Lawmakers Should Enact Long-Delayed COVID Relief and Government Funding Deal

For Immediate Release

Congressional leaders over the weekend reached a bipartisan agreement on legislation to fund the government through the rest of fiscal year 2021, provide roughly $900 billion of COVID relief, and enact other measures. The legislation will prevent a government shutdown and provide important funding for vaccine distribution, unemployment insurance, rebates to households, aid for schools, and support for struggling small businesses. We recently estimated the COVID relief plan will boost economic output enough to close the 2021 output gap – though the gains would be spread over time. However, the package took too long to enact and includes too many extraneous measures.

Below is a statement from Maya MacGuineas, president of the Committee for a Responsible Federal Budget:

With coronavirus vaccines being administered as virus cases are spiking, there is light at the end of the pandemic tunnel – but still months of darkness ahead. This COVID relief package can make a big difference in helping households and businesses get through the winter to a time when the country can begin to resume normal activity.

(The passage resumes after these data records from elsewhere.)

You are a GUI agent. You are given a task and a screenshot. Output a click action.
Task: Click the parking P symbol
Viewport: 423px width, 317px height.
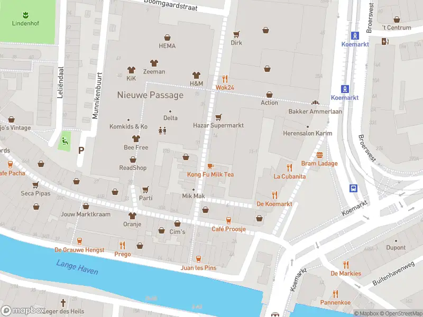coord(81,151)
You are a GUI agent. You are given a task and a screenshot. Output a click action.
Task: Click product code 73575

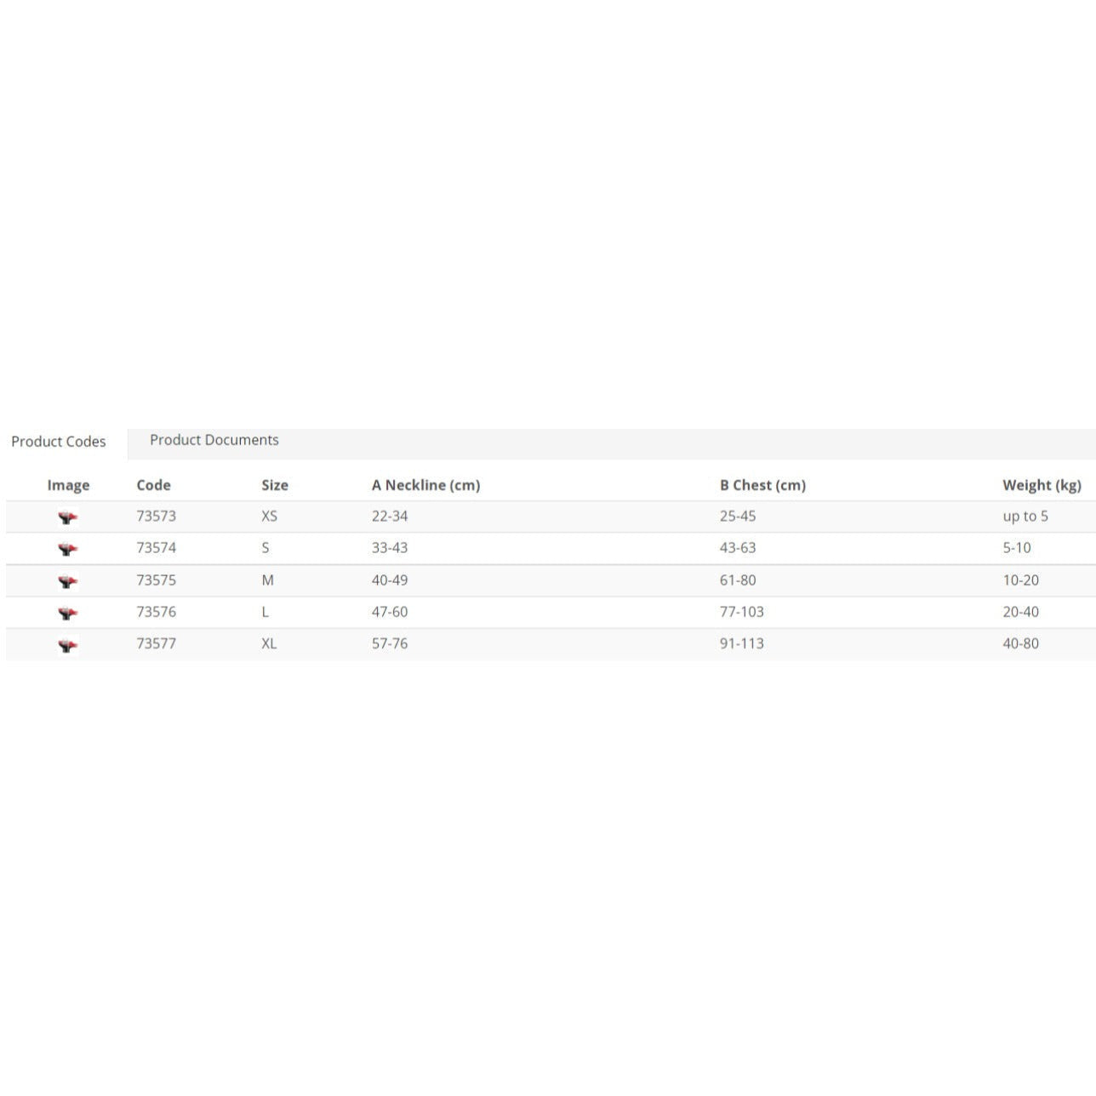(156, 580)
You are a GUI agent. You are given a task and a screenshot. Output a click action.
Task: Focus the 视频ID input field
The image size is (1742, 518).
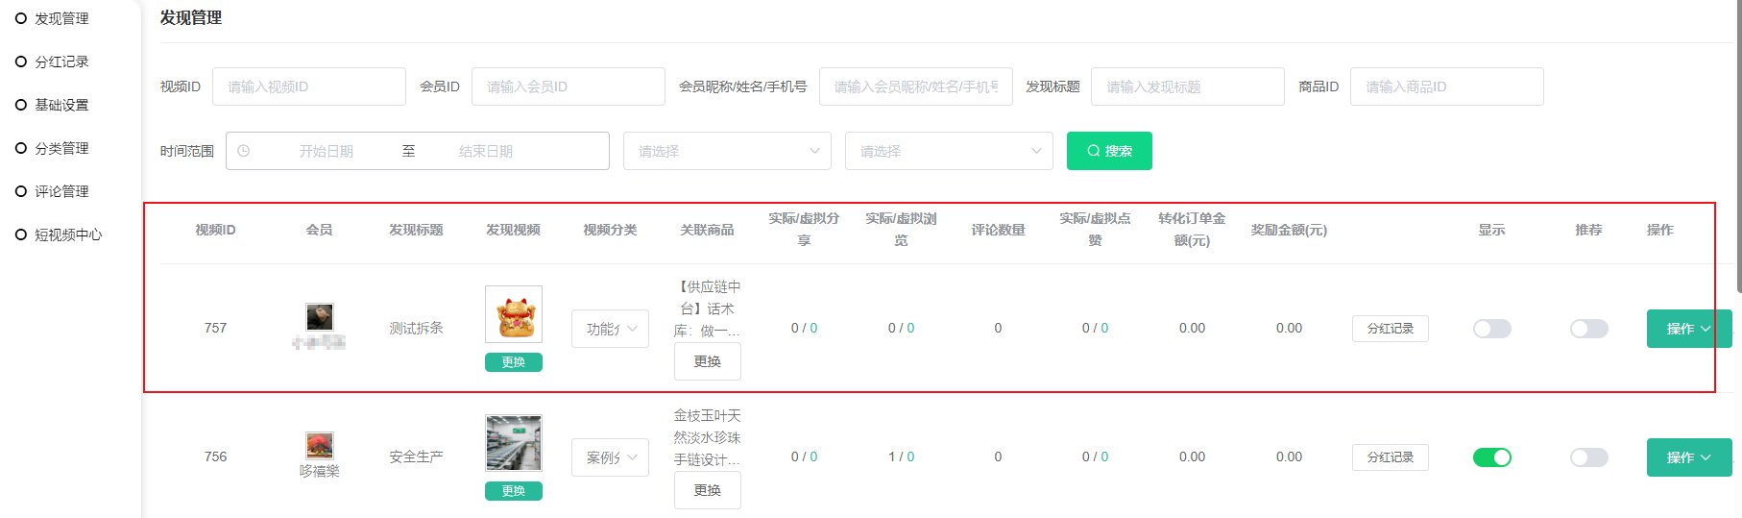pos(308,86)
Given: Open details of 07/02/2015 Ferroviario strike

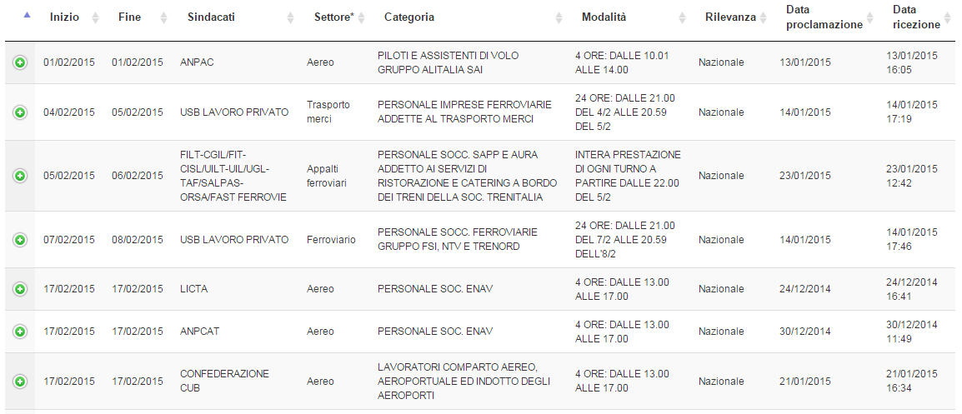Looking at the screenshot, I should [x=20, y=240].
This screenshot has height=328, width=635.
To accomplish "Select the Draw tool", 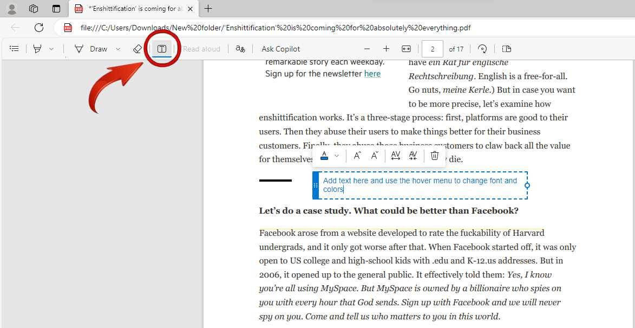I will (x=91, y=49).
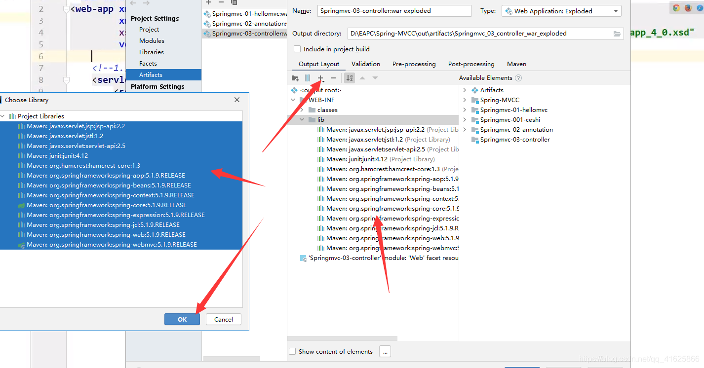Viewport: 704px width, 368px height.
Task: Switch to the Post-processing tab
Action: [471, 64]
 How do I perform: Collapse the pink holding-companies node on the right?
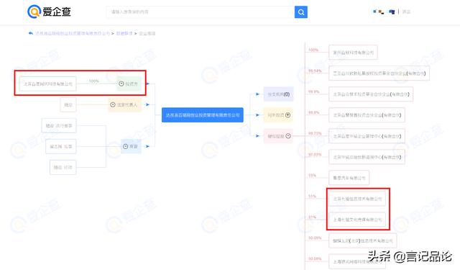pos(278,136)
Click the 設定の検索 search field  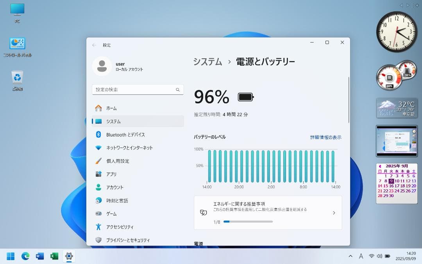click(138, 90)
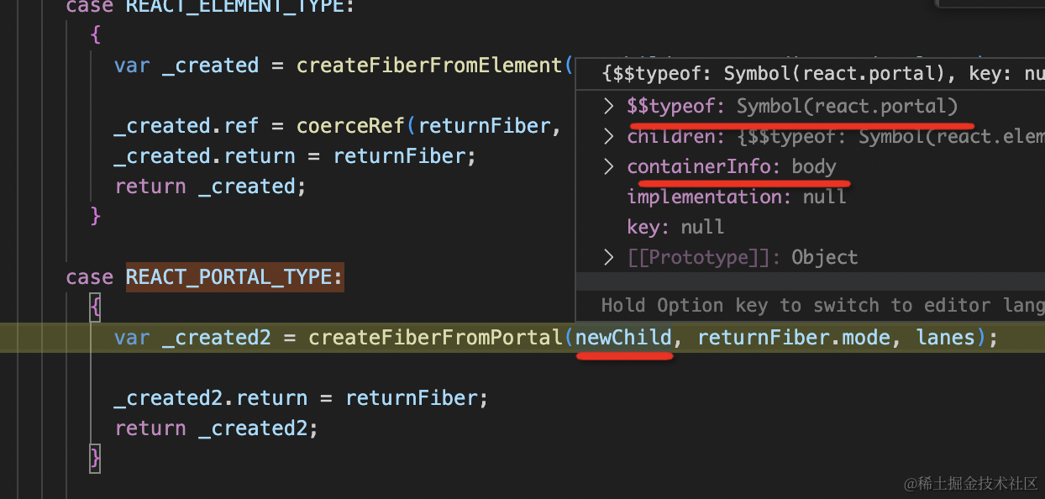Expand the children property to inspect nested elements
1045x499 pixels.
[608, 135]
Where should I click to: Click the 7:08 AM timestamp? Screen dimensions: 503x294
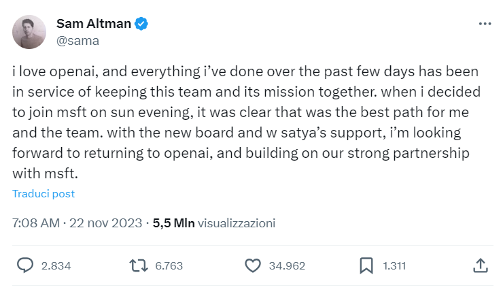pos(35,223)
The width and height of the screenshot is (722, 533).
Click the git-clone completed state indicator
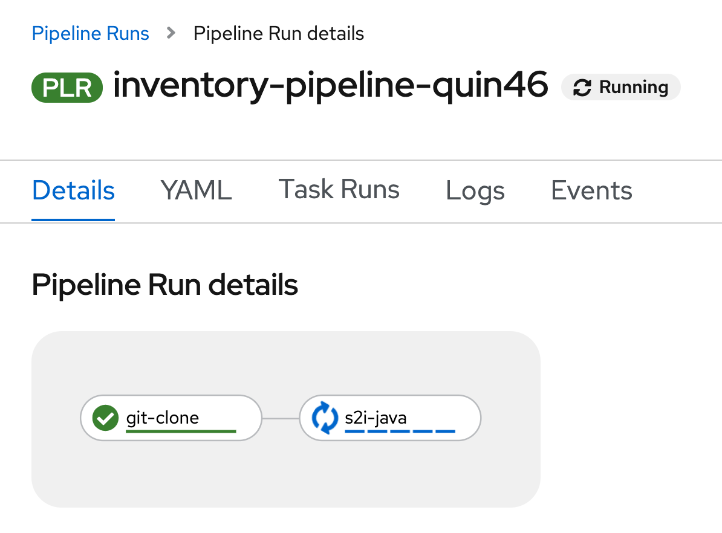coord(105,418)
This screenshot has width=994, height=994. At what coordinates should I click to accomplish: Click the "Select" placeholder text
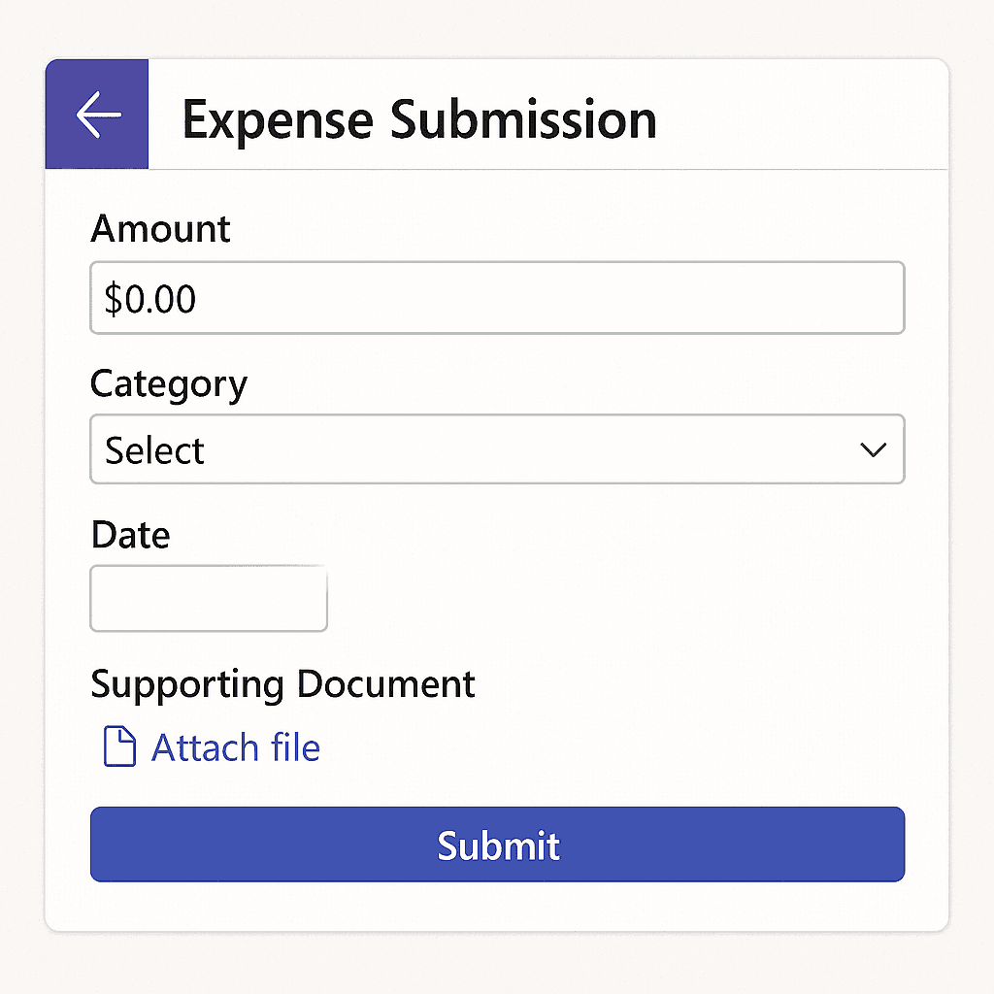155,451
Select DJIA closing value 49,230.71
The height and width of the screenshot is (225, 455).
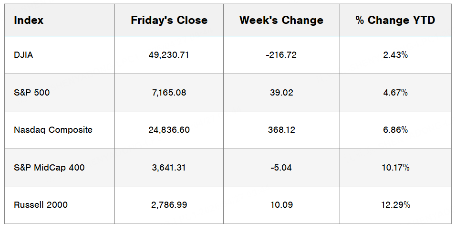(169, 55)
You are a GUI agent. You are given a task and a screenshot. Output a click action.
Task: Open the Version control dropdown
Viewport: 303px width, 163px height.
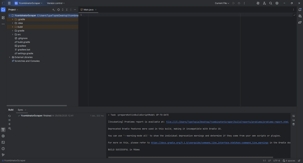click(x=56, y=3)
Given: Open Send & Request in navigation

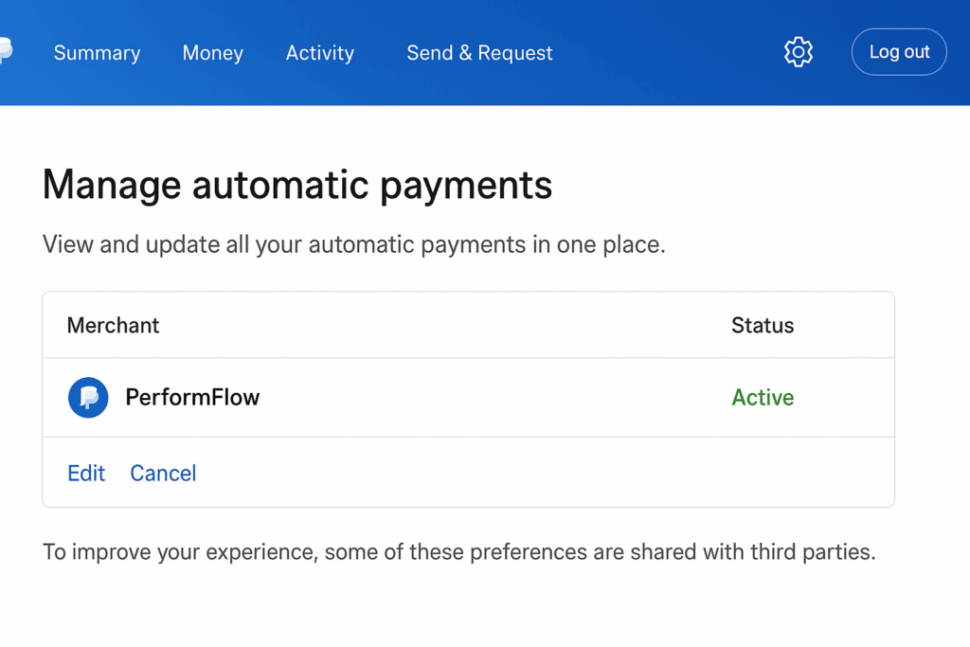Looking at the screenshot, I should (x=479, y=53).
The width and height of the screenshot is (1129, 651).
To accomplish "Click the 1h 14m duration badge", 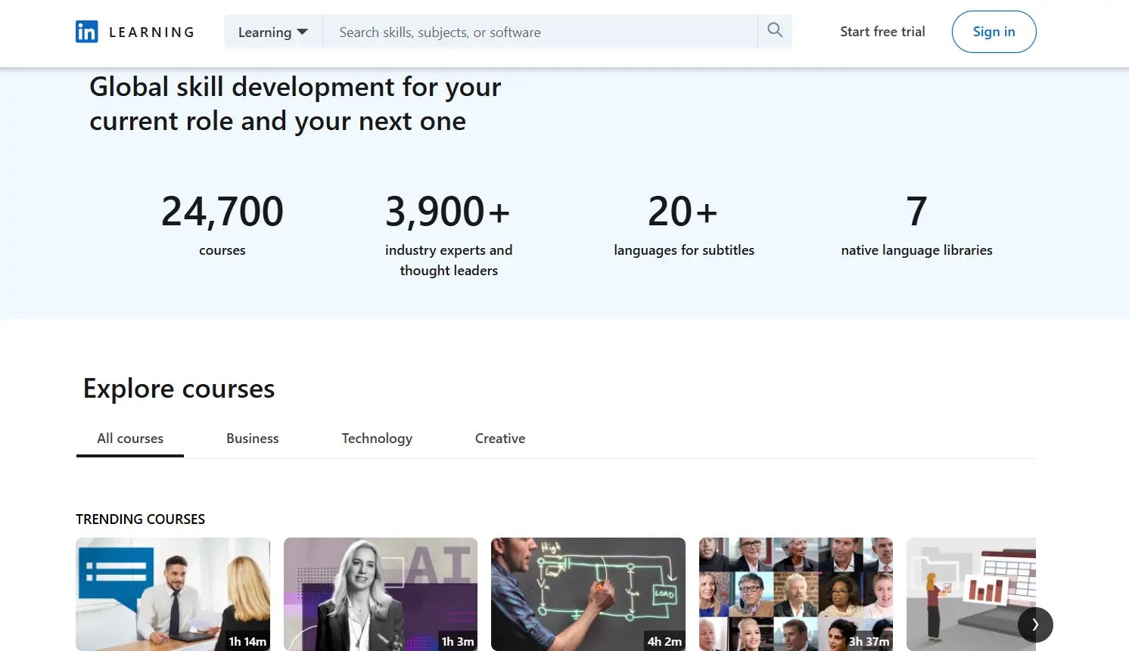I will pyautogui.click(x=247, y=641).
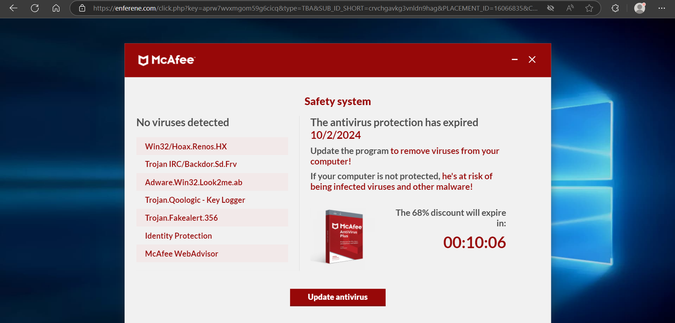The width and height of the screenshot is (675, 323).
Task: Open the browser Settings and more menu
Action: (662, 8)
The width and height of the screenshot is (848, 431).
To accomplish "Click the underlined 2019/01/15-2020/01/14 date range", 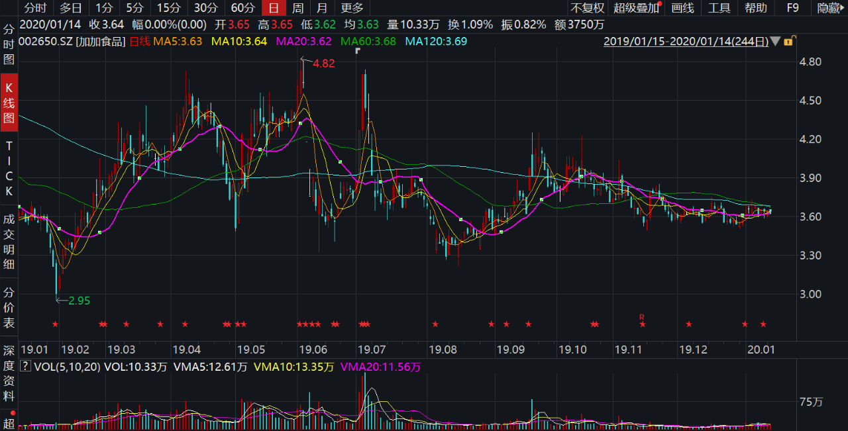I will click(x=686, y=42).
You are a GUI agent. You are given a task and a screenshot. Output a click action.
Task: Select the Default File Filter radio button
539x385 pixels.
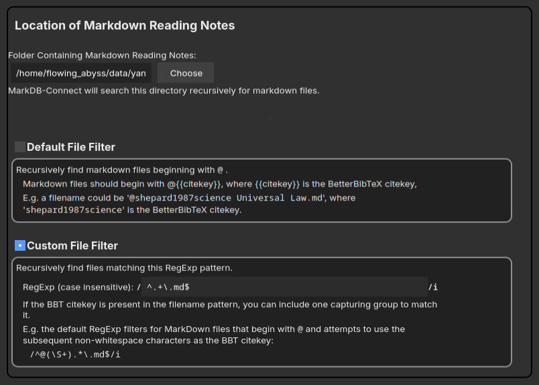(x=20, y=147)
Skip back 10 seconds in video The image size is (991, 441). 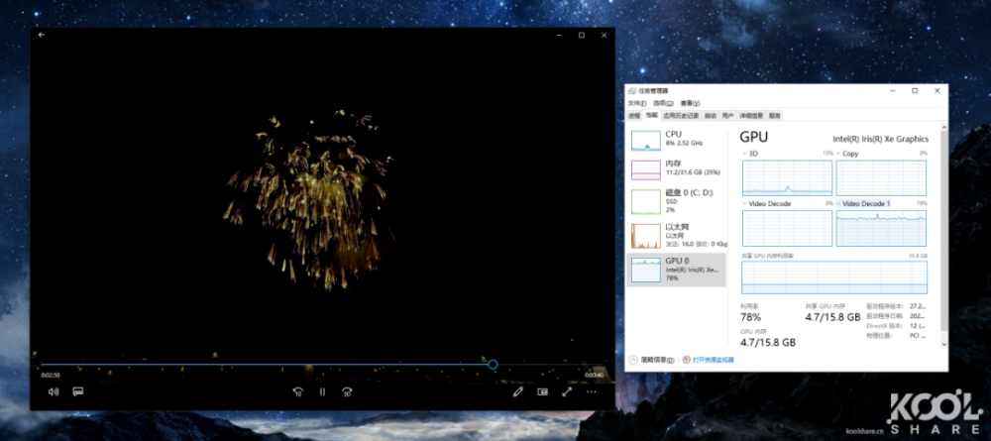(x=297, y=391)
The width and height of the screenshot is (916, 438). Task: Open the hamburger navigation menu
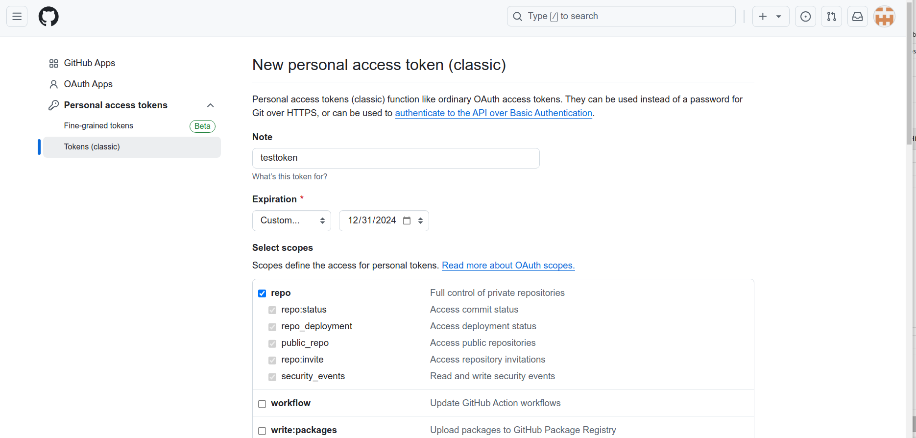coord(17,17)
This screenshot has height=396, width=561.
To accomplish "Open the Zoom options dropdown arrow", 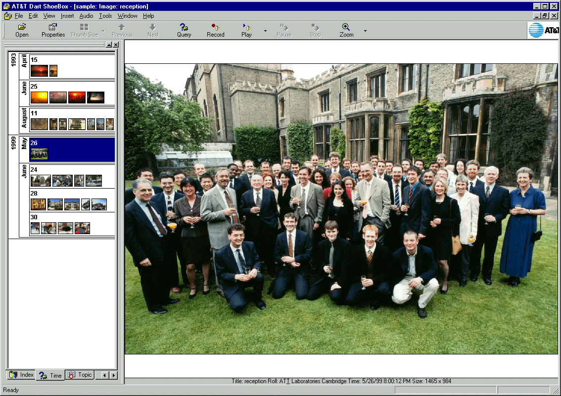I will (x=365, y=31).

The CARES Act went a long way to propping up personal incomes and small business cash flow, but most of those resources expired some time ago and the rest are about to end. This package will help the country get through the last, most difficult phase of the pandemic, and help support the economic recovery that follows. It also funds the government for the next 9 months, preventing what could have been a devastating government shutdown amidst a pandemic.

That being said, this process took far too long. We should have funded the government before the beginning of the fiscal year on October 1, and we should have passed economic relief before that. The time wasted on political bickering cost jobs and it may have cost lives.

It’s also sad that to get agreement on this vital legislation, politicians had to add extraneous measures like wasteful tax extenders, clean energy tax credits, and a 100 percent tax deduction for business meals.

While a crisis like this is exactly the right time for the government to borrow, these unnecessary political pet projects waste vital emergency funds and could undermine support for crisis response efforts in the future. 

It’s also important to recognize that continued borrowing, necessary as it is, will add to our near- and long-term debt challenges. The federal debt recently breached the size of the economy for the first and only time outside of World War II. Once the economy recovers, corrective actions will be needed to slow debt growth and avoid the looming insolvency of at least four major trust funds

Despite its flaws, we need Congress to pass and President to sign this legislation without any brinksmanship, so we can get this fiscal aid out the door as soon as possible and begin conversations about what to do next.